Spin up a mongod instance pointing at an empty dbpath. Set up the indexes on that single db. Then kill that process.
Duplicate the resulting db file 29 times, giving us 30 identical db archives.
Spin up an individual mongod process pointing at each db archive. This gives us 30 processes each running a single db.

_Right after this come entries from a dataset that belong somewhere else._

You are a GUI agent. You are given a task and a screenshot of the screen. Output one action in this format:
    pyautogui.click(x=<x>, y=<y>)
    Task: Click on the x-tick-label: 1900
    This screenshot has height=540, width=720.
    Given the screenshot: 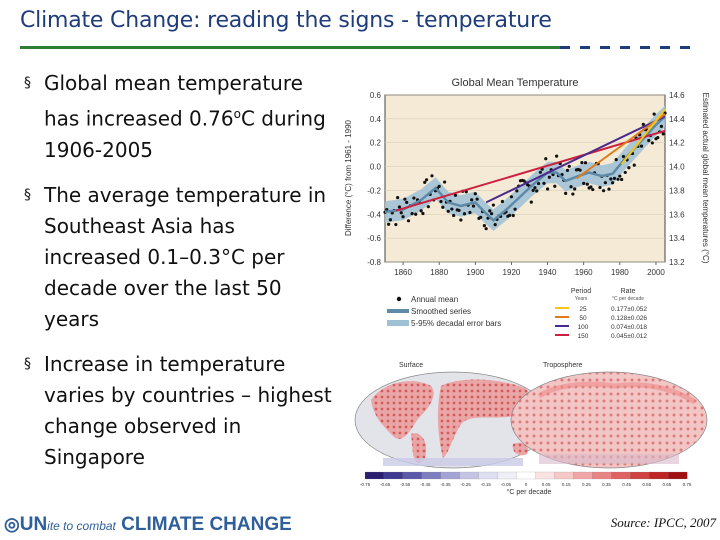 What is the action you would take?
    pyautogui.click(x=475, y=272)
     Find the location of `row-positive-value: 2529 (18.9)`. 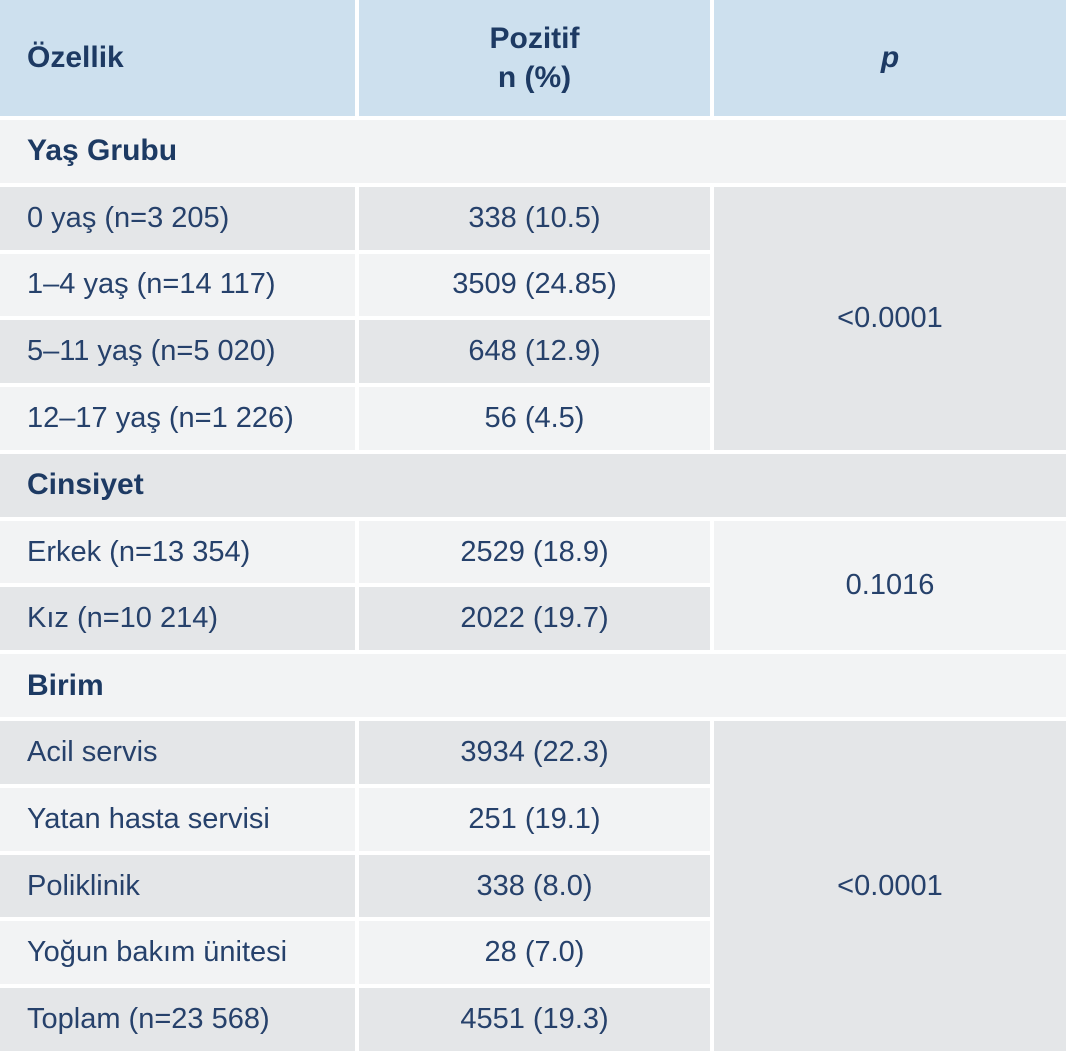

Overall it takes about 7s for our 30 mongod processes, with indexes, to be ready for requests. A great improvement over the occasional 2min wait!

echo "Creating first db"
echo "creating fixture db mongod process"
mkdir ./mongo-dbs/db-fixture
mongod --port $FIRST_MONGO_PORT --dbpath ./mongo-dbs/db-fixture --logpath ./test_output/mongo-fixture &
until mongo mongodb://localhost:$FIRST_MONGO_PORT/db-test --eval "{}" > /dev/null 2>/dev/null; do
	echo "fixture db not ready. waiting"
    sleep .1
done
echo "Setting up indexes"
env MONGODB_URL="mongodb://localhost:$FIRST_MONGO_PORT/db-test" scripts/setup-database-indexes --background false > test_output/setup-database-indexes
mongod --dbpath ./mongo-dbs/db-fixture --shutdown
echo "done creating first db"
echo "Launching $NUM_SERVERS mongo dbs"
seq 1 $NUM_SERVERS | xargs -L 1 -I % -P $NUM_SERVERS bash -c '\
	cp -r ./mongo-dbs/db-fixture/. ./mongo-dbs/db-%; \
    MONGO_PORT=`expr $FIRST_MONGO_PORT + % - 1`; \
    (mongod --port $MONGO_PORT --dbpath ./mongo-dbs/db-% --logpath ./test_output/mongo-% &) ; \
    (until mongo mongodb://localhost:$MONGO_PORT/db-test --eval "{}" > /dev/null 2>/dev/null; do echo "mongo % not ready..."; sleep .1; done) ; \
	echo "mongo % ready"; \
'
echo "done launching mongod processes"

system · September 26, 2020, 6:43pm

This topic was automatically closed 5 days after the last reply. New replies are no longer allowed.